## Task brief
Give the listing below again in full, exactly as written.

*** Extracted records

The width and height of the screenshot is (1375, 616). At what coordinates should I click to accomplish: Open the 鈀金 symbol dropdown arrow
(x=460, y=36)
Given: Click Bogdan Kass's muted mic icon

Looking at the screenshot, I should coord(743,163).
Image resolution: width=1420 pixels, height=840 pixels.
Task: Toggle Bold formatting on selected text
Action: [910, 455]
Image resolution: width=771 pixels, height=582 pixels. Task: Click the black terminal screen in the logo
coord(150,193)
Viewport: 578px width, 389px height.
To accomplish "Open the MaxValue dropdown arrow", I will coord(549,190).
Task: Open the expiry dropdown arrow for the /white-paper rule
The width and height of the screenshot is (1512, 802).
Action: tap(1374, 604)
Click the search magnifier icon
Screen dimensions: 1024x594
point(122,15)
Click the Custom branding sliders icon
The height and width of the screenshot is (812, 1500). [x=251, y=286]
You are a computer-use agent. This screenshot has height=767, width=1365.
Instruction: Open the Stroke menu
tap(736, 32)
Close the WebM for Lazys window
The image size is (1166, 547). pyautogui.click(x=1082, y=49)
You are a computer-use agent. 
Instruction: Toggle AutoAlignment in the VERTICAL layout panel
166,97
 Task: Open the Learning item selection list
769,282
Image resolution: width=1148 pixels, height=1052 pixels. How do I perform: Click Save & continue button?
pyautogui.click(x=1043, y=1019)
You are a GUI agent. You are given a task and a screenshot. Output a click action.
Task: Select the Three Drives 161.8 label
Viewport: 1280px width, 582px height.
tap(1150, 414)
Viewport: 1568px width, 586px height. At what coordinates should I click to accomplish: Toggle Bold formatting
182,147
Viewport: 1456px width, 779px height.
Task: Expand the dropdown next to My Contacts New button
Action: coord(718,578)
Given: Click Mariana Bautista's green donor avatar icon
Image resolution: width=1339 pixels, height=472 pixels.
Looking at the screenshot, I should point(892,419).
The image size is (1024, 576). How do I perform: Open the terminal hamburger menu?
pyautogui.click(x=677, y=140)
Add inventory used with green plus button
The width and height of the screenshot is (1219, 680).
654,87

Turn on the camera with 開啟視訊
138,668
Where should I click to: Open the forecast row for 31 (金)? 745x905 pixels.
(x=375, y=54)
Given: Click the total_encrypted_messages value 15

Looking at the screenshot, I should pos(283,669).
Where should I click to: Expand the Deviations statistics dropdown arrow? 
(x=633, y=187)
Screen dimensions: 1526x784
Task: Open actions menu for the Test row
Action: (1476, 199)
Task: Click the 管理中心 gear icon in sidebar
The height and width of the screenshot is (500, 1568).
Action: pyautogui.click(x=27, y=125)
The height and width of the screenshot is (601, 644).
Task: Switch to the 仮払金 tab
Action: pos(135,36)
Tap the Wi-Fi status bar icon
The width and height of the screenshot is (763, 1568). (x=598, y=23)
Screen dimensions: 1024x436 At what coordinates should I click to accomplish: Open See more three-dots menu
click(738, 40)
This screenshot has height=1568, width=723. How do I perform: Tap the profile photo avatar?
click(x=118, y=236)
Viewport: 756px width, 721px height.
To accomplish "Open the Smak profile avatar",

******

## Response to the exercise
The width and height of the screenshot is (1375, 616). At what coordinates should I click to accomplish: Open the 鈀金 symbol dropdown arrow
(x=460, y=36)
Given: Click Bogdan Kass's muted mic icon

Looking at the screenshot, I should coord(743,163).
Image resolution: width=1420 pixels, height=840 pixels.
Task: Toggle Bold formatting on selected text
Action: [910, 455]
Image resolution: width=771 pixels, height=582 pixels. Task: Click the black terminal screen in the logo
coord(150,193)
Viewport: 578px width, 389px height.
To accomplish "Open the MaxValue dropdown arrow", I will coord(549,190).
Task: Open the expiry dropdown arrow for the /white-paper rule
The width and height of the screenshot is (1512, 802).
Action: tap(1374, 604)
Click the search magnifier icon
Screen dimensions: 1024x594
point(122,15)
Click the Custom branding sliders icon
The height and width of the screenshot is (812, 1500). [x=251, y=286]
You are a computer-use agent. This screenshot has height=767, width=1365.
Instruction: Open the Stroke menu
tap(736, 32)
Close the WebM for Lazys window
The image size is (1166, 547). pyautogui.click(x=1082, y=49)
You are a computer-use agent. 
Instruction: Toggle AutoAlignment in the VERTICAL layout panel
166,97
 Task: Open the Learning item selection list
769,282
Image resolution: width=1148 pixels, height=1052 pixels. How do I perform: Click Save & continue button?
pyautogui.click(x=1043, y=1019)
You are a GUI agent. You are given a task and a screenshot. Output a click action.
Task: Select the Three Drives 161.8 label
Viewport: 1280px width, 582px height.
tap(1150, 414)
Viewport: 1568px width, 586px height. At what coordinates should I click to accomplish: Toggle Bold formatting
182,147
Viewport: 1456px width, 779px height.
Task: Expand the dropdown next to My Contacts New button
Action: coord(718,578)
Given: Click Mariana Bautista's green donor avatar icon
Image resolution: width=1339 pixels, height=472 pixels.
Looking at the screenshot, I should point(892,419).
The image size is (1024, 576). How do I perform: Open the terminal hamburger menu?
pyautogui.click(x=677, y=140)
Add inventory used with green plus button
The width and height of the screenshot is (1219, 680).
654,87

Turn on the camera with 開啟視訊
138,668
Where should I click to: Open the forecast row for 31 (金)? 745x905 pixels.
(x=375, y=54)
Given: Click the total_encrypted_messages value 15

Looking at the screenshot, I should pos(283,669).
Where should I click to: Expand the Deviations statistics dropdown arrow? 
(x=633, y=187)
Screen dimensions: 1526x784
Task: Open actions menu for the Test row
Action: (1476, 199)
Task: Click the 管理中心 gear icon in sidebar
The height and width of the screenshot is (500, 1568).
Action: pyautogui.click(x=27, y=125)
The height and width of the screenshot is (601, 644).
Task: Switch to the 仮払金 tab
Action: pos(135,36)
Tap the Wi-Fi status bar icon
The width and height of the screenshot is (763, 1568). (x=598, y=23)
Screen dimensions: 1024x436 At what coordinates should I click to accomplish: Open See more three-dots menu
click(738, 40)
This screenshot has height=1568, width=723. How do I perform: Tap the profile photo avatar?
click(x=118, y=236)
Viewport: 756px width, 721px height.
To accomplish "Open the Smak profile avatar",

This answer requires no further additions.